Conséquence du ralentissement économique, l’OCDE prévoit une remontée du chômage au sein de la zone en 2008 et 2009. Et cette hausse va peser sur les rémunérations.
Le gros de la crise des « subprime » est passé, estime l’OCDE. Mais ses effets, conjugués à d’autres turbulences, pétrole cher et retournement du marché immobilier notamment, « devraient peser sur le rythme de croissance économique pendant un certain temps », prédit l’organisation sise au Château de la Muette. Ainsi, l’OCDE s’attend à ce que la croissance économique de la zone tombe à 1,8% en 2008. Et 1,7% en 2009.
Conséquence, l’OCDE pronostique une remontée du chômage en 2008 et 2009. Mécaniquement, le ralentissement de la croissance va se traduire par moins de créations d’emploi.
En 2007, ce ralentissement était déjà à l’œuvre, rappelle l’OCDE. La croissance de l’emploi est descendue à 1,5%, contre 1,7% en 2006. Toutefois, plusieurs pays ont fait exception, comme la France, où les offres d’emplois ont été plus nombreuses l’an dernier.
Cependant, bien qu’en décélération, la croissance de l’emploi a continué de dépasser celle de la population active, pour cause de départ en retraite des générations du baby-boom. Générant un recul du chômage dans tous les pays de l’OCDE ou presque.
Or en 2008 et 2009, la croissance de l’emploi devrait ralentir encore. Elle s’établirait à 0,7% en moyenne dans la zone en 2008 et 0,5% en 2009. Ce recul sera bien plus soutenu en Espagne et en Irlande, avertit l’OCDE. Et dans la plupart des pays de la zone, la croissance de l’emploi sera désormais inférieure à celle de la population active. Faisant repartir le chômage à la hausse.
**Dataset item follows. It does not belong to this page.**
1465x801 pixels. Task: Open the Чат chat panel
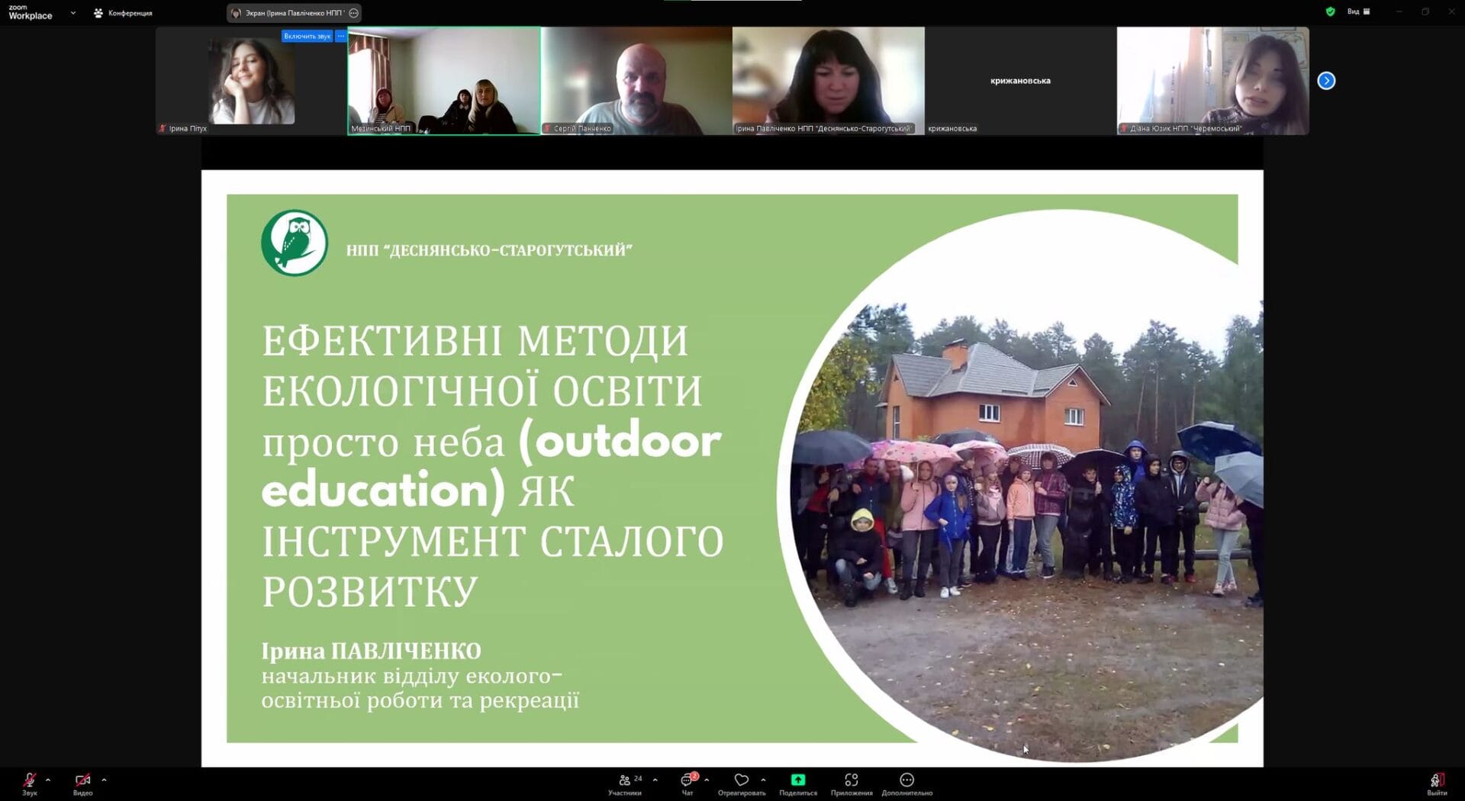click(687, 780)
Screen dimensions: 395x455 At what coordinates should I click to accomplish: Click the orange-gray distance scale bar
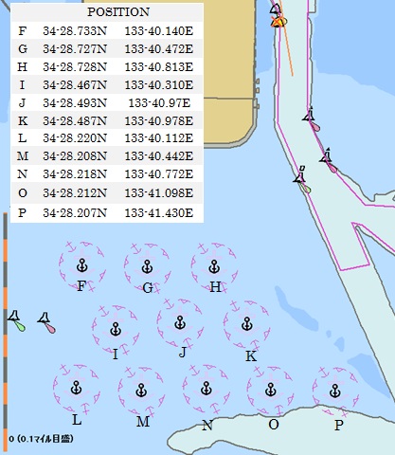click(6, 332)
Le nombre de chômeurs passerait de 32 à 33 millions cette année. Il progresserait encore d’un million en 2009, prévient l’OCDE. Soit un taux de chômage de 6% au sein de la zone l'an prochain, un chiffre identique à celui de 2006. En France, l’OCDE prédit un taux de 7,5% cette année, et de 7,6% en 2009. Aux Etats-Unis, le nombre de chômeurs devrait atteindre 9,5 millions en 2009. Soit une augmentation de 2,4 millions d'unités depuis 2007.
Cette recrudescence du chômage va peser sur les salaires. Alors qu’il était en progression jusqu’à l’an dernier, passé de 0,9% en 2006 à 1,2% en 2007, le taux de croissance de la rémunération réelle va chuter à 0,5% en 2008, avant de se reprendre à 1,3% en 2009. Mais en France, l’OCDE prédit même un recul des rémunérations, de 0,1% cette année. l’Espagne et la Belgique devraient connaître une évolution identique. La baisse des salaires sera plus marquée encore en Irlande.